Consegna 1:
Rispondi alle domande seguenti sul brano relativo alla condanna a Corfù.
(a) Quali appellativi il greco morto e i suoi compagni avevano rivolto a Ricci e a un altro italiano?
(b) Che cosa serviva probabilmente a dire al volgo una condanna di quel tipo?
(c) Di quale origine erano Tommaseo e Ricci?

Segmento di testo:
────
La sua di fatto è un’arringa
contro la pena di morte. Di cui rileva l’incongruità nel caso specifico. Di una
rissa insorta per gli appellativi di “frocio”, oltre che di “cane italiano”,
che il greco morto per una coltellata e i suoi compagni avevano rivolto a Ricci
e a un altro italiano. Con la non premeditazione. In stato di ebbrezza. Ma, probabilmente,
serviva una condanna di quel tipo per dire al volgo che Corfù non era più “italiana”
ma greca, per recidere i legami semrpe forti tra le isole Jonie e l’Italia. I
dalmati, Tommaseo era dalmata, Ricci pure, erano destinati a brutta fine.
────
Consegna 2: Ricopia esattamente le righe dell'elenco dall'inizio fino alla riga che contiene "This screenshot has width=360, height=1043. point(54,246)", inclusa.
────
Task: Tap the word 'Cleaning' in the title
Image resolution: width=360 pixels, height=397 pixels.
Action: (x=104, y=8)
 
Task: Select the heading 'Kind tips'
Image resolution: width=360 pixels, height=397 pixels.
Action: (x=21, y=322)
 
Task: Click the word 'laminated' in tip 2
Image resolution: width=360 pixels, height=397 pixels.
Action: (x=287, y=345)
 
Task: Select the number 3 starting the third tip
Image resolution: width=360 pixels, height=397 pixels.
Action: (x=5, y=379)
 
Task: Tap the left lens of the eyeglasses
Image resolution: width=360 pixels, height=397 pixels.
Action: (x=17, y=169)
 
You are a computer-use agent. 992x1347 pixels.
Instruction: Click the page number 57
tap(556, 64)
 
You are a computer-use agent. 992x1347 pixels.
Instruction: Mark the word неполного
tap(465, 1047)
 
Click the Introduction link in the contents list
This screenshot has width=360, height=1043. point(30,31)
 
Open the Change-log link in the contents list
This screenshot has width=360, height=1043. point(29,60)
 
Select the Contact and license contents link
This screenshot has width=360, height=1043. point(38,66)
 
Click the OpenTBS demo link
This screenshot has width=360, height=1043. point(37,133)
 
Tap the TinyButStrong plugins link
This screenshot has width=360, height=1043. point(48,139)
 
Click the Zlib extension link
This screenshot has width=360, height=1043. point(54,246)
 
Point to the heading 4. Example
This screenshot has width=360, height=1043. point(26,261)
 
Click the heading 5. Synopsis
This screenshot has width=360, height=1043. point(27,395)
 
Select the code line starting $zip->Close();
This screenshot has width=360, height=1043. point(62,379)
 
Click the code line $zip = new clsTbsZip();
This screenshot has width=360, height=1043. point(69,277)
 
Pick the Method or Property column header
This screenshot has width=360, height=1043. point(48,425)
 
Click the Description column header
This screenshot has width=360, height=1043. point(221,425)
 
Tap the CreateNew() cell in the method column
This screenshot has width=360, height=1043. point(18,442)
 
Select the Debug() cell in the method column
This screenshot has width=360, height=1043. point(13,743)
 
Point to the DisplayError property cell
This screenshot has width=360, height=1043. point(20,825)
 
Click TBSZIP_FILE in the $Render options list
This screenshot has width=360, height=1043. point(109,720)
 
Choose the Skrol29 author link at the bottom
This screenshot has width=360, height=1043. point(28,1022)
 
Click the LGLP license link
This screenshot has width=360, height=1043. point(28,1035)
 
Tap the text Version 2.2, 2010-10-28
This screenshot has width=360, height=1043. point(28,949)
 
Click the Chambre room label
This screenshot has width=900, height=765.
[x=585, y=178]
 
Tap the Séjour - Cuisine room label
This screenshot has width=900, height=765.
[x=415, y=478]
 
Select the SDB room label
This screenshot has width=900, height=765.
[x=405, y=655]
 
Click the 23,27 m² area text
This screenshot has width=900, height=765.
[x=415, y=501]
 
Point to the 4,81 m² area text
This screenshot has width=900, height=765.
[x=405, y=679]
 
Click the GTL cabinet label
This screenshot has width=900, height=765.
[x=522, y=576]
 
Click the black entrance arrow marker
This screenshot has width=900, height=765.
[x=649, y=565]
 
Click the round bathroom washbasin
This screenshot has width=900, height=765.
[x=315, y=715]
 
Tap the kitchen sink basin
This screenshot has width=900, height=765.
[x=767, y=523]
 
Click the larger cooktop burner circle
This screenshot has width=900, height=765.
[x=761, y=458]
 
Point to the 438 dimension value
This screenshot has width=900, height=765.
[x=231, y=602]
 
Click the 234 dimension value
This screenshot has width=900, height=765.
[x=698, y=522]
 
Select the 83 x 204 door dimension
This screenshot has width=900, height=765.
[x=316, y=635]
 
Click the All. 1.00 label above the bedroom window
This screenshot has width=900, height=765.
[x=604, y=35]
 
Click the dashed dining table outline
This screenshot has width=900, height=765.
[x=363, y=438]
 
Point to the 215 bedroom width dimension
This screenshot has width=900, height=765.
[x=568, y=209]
────
Esito esercizio 1:
(a) Gli appellativi di "frocio" e di "cane italiano".
(b) Serviva a dire che Corfù non era più "italiana" ma greca.
(c) Erano entrambi dalmati.

Esito esercizio 2:
Task: Tap the word 'Cleaning' in the title
Image resolution: width=360 pixels, height=397 pixels.
Action: (x=104, y=8)
 
Task: Select the heading 'Kind tips'
Image resolution: width=360 pixels, height=397 pixels.
Action: (x=21, y=322)
 
Task: Click the word 'laminated' in tip 2
Image resolution: width=360 pixels, height=397 pixels.
Action: (x=287, y=345)
 
Task: Select the number 3 starting the third tip
Image resolution: width=360 pixels, height=397 pixels.
Action: (x=5, y=379)
 
Task: Tap the left lens of the eyeglasses
Image resolution: width=360 pixels, height=397 pixels.
Action: (x=17, y=169)
 
You are a computer-use agent. 992x1347 pixels.
Instruction: Click the page number 57
tap(556, 64)
 
You are a computer-use agent. 992x1347 pixels.
Instruction: Mark the word неполного
tap(465, 1047)
 
Click the Introduction link in the contents list
This screenshot has width=360, height=1043. point(30,31)
 
Open the Change-log link in the contents list
This screenshot has width=360, height=1043. point(29,60)
 
Select the Contact and license contents link
This screenshot has width=360, height=1043. point(38,66)
 
Click the OpenTBS demo link
This screenshot has width=360, height=1043. point(37,133)
 
Tap the TinyButStrong plugins link
This screenshot has width=360, height=1043. point(48,139)
 
Click the Zlib extension link
This screenshot has width=360, height=1043. point(54,246)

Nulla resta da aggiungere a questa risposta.